Thursday, February 12, 2009

Wednesday, February 11, 2009

Special issue of Nature on evolution

This week's Nature is a special issue on evolution. You can access it through the library website (electronic journals). There are a couple of news articles looking at recent research on the evolution of human culture, a debate on whether scientists should research the link between race and IQ, a fanciful article asking what would've happened if Darwin's publisher had asked him to rewrite the Origin as a popular book about pigeons, an article about how Darwin's anti-slavery views shaped his scientific ones, reprints of the poetry of Darwin's great-great-granddaughter, and a bunch of review articles on various evolutionary topics by various famous evolutionary biologists.

Chapter VII

Permit a humble supplicant to pose a question to the biologists of this outfit. In regards to warning calls, it was said the caller announcing his location to the predator by making noise isn't too much of a disadvantage. I would agree. Even if it is a disadvantage, it probably isn't so much of a disadvantage that the trait would be deselected. Callers rarely are killed as a result of their behaviour. Therefore, even if the behaviour isn't advantageous to the individual (while it is undoubtedly advantageous to the group) would not the trait still be passed down because it is not so disadvantageous as to warrant deselection - especially if it confers a general advantage to the whole?

Cannot this logic be applied to those species that produce sterile offspring? If giving birth to some sterile offspring does not destroy utterly the parent's prospects of reproductive success, since they may produce other offspring that are fertile, why should a variation with the tendency to produce some sterile offspring be wiped out of existence if producing sterile offspring does not hinder their fitness as an individual and enhances the fitness of the family or group?

I throw this question out into the void.

Further thoughts on Chapters VII-VIII

I don't have much else to say on chapters VII-VIII that I didn't say in class, though some of these points were raised after some folks left so I'll repeat them here for everyone's benefit.
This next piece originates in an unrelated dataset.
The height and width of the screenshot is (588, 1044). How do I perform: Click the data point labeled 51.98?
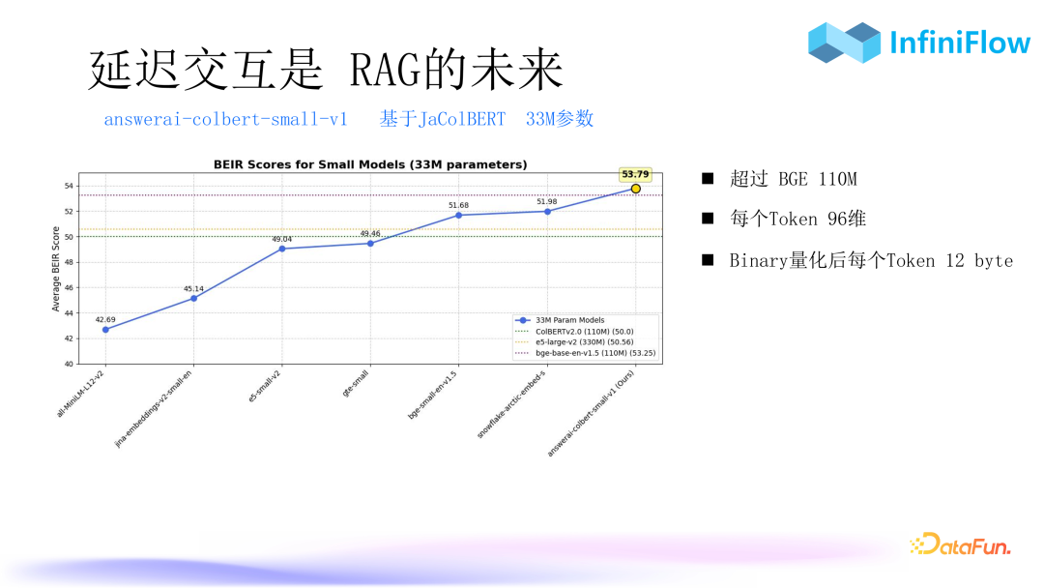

1. I love chapter VII, full of really interesting stuff. So full, in fact, that on p. 237-238 Darwin can just toss off the idea of kin selection/group selection as an explanation for the evolution of altruistic (self-sacrificing) sterile workers, and then move on to focus on what he considers the really difficult problem of explaining the evolution of distinct worker castes. We'll return to the ideas of kin and group selection, the distinction between them (or lack thereof), and their implications for humans, nearer to the end of the term (Darwin himself did come back to kin/group selection in Descent of Man). Darwin also notes in passing that the existence of distinct castes of sterile workers refutes Lamarckism ("oh by the way, I've refuted one of the most important biological ideas of all time"). And the long discussion of how bees could build complex, geometrically-perfect, wax-economizing honeycombs by following simple behavioral rules is extremely modern-sounding, perhaps the most modern-sounding passage in the entire book so far. The idea that simple biological rules, followed by 'dumb' individual agents, can yield complex, apparently-intelligent outcomes, and that we can demonstrate this by mathematical modeling, is not just a modern point of view but a cutting-edge point of view. That is, both the hypothesis, and Darwin's way of evaluating it, are bang up-to-date. They should hire Darwin at the Santa Fe Institute. The discussion of the evolution of brood parasitism is mostly off-base, but even Darwin's incorrect hypotheses are at least imaginative.

2. In contrast, I found chapter VIII a slog. It's Darwin's upteenth argument against the idea that species were specially created and are qualitatively different than varieties. It's ok, we believe you, please stop! What struck me most about this chapter is that it's perhaps the first time I've seen Darwin miss a clear opportunity to foreshadow a very important modern idea. Darwin thinks that hybrid sterility is just 'incidental'. But if hybrid matings don't lead to fertile offspring (either because they lead to no offspring at all, or only to sterile offspring), then selection will favor any trait that prevents hybrid matings in favor of productive matings (i.e. "assortative mating"--mating with those who are similar to you). Selection will also disfavor hybrid mating if hybrid offspring are fertile, but are less fit than their parents, for instance because the hybrids are intermediate between the parents and so aren't well-adapted to the 'niche' of either parent (or to any other niche--they're 'jacks of all trades and masters of none'). In short, it's very common that selection will favor what are now called isolating mechanisms. We need to understand how those mechanisms work, because they're the flip side of the origin of species. If you want to understand how species split, you need to also understand what keeps them from merging. Writing in the the 6 Feb. issue of Science, UBC's Dolph Schluter reviews evidence for what's now called "ecological speciation", which is essentially the modern version of Darwin's own idea about how species originate. Schluter highlights the importance of isolating mechanisms.